Commercial risk is the headline. Asciminib (Scemblix, Novartis) received two distinct FDA approvals on October 29, 2021: an accelerated approval for chronic-phase CML after ≥2 prior TKIs (40 mg BID or 80 mg QD), and a separate full approval for chronic-phase CML with the T315I mutation at 200 mg BID - the latter delivered major molecular response (MMR - ≥3-log reduction in BCR-ABL transcript) in 42% at 24 weeks and 49% at 96 weeks in the key cohort [6]. Asciminib binds the myristoyl pocket - a secondary allosteric regulatory site on the BCR-ABL kinase, distinct from the ATP-binding pocket where vodobatinib and the other TKIs act - which gives asciminib activity against multiple ATP-site resistance mutations including T315I. The practical consequence is that asciminib surrounds vodobatinib's addressable market: it competes head-to-head in the non-T315I refractory population vodobatinib targets, and it owns the T315I population vodobatinib cannot enter [6]. For SPARC to take share, vodobatinib needs either a cleaner safety profile, a better-defined responder subset, or aggressive pricing - none of which the published Phase 1/2 data clearly establish [1]. Safety risk is real but bounded: BCR-ABL TKIs as a class carry cardiovascular signals, and ponatinib carries an FDA black box warning for arterial thrombosis. Any cardiovascular signal in vodobatinib's longer follow-up would be label-defining. Efficacy risk: durability of response in a mutation-heterogeneous heavily pretreated population is unpredictable, and cross-trial comparisons are unreliable. Execution risk: SPARC's track record of independent US oncology approvals is thin; a partnership for US/EU commercialization is the more likely path, and partnership terms in a crowded class with one entrenched competitor will not be favorable. The DLB program already read out as a small (N=29) terminated trial showing safety/tolerability and a fall-reduction signal (placebo 28 vs 192 mg 6 vs 384 mg 0 falls) but no clinical efficacy endpoint [3] - interpreted strictly, that is hypothesis-generating only. Patent expiry and IP runway for vodobatinib are not summarized here pending verification against SPARC filings.

Biocosm Assessment

Watch with skepticism. For CML alone, vodobatinib is most plausibly a regional asset - likely approvable in India and emerging markets, unlikely to displace asciminib or ponatinib in the US. The late-line refractory CML US addressable population is small - roughly 5,000-8,000 patients at 3+ prior TKI lines - and asciminib already occupies that space.

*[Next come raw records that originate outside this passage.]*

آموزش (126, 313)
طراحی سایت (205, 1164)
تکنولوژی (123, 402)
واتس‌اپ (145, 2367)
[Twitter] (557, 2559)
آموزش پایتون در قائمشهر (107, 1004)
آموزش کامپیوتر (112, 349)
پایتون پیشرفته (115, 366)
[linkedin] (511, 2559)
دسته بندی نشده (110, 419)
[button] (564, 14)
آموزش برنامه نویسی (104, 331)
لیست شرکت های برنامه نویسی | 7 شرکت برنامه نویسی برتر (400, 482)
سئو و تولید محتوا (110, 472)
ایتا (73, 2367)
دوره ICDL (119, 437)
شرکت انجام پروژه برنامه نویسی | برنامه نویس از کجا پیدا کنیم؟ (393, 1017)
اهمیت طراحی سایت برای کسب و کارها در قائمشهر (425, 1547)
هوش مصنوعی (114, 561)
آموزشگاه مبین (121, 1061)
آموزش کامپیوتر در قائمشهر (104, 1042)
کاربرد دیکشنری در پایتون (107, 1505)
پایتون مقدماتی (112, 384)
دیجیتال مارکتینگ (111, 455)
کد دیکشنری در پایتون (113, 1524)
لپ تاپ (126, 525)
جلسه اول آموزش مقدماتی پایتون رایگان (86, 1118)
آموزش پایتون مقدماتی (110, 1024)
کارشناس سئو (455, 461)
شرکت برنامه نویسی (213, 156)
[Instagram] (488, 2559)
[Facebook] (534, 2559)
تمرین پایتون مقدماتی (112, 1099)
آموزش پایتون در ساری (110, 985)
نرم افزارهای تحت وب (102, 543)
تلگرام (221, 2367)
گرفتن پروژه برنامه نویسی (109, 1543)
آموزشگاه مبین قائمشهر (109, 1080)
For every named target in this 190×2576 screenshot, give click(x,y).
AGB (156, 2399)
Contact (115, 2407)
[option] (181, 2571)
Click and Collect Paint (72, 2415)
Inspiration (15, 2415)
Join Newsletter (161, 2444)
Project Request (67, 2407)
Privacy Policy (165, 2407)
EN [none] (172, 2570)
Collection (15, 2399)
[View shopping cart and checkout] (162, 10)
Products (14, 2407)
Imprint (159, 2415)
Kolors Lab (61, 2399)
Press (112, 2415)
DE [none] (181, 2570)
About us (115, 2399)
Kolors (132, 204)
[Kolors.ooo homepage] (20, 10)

The DLB signal worth tracking is whether SPARC or Georgetown initiate a larger powered efficacy trial off the back of the Pagan 2025 fall-reduction signal; the published Phase 2 (NCT03996460) terminated early at N=29 with no clinical efficacy endpoint, so the biomarker/safety data are hypothesis-generating rather than disposing [3][4]. Catalysts to track: (1) any SPARC announcement of a vodobatinib US NDA filing or licensing partner for CML; (2) a powered DLB or Parkinson's follow-on trial; (3) longer-term durability data on the Phase 1/2 CML cohort. For investors tracking the asset directly, SPARC trades separately on Indian exchanges (NSE/BSE: SPARC) [5]; for parent-company exposure, Sun Pharmaceutical Industries trades on Indian exchanges (NSE: SUNPHARMA) and has an OTC US ADR (SMPQY) - note that SMPQY US-ADR liquidity and listing status should be confirmed before trading. Vodobatinib is not material to consolidated Sun Pharma - the parent runs on generics and specialty derm - but it is a window into whether SPARC can convert internal R&D into approved products outside the generics core.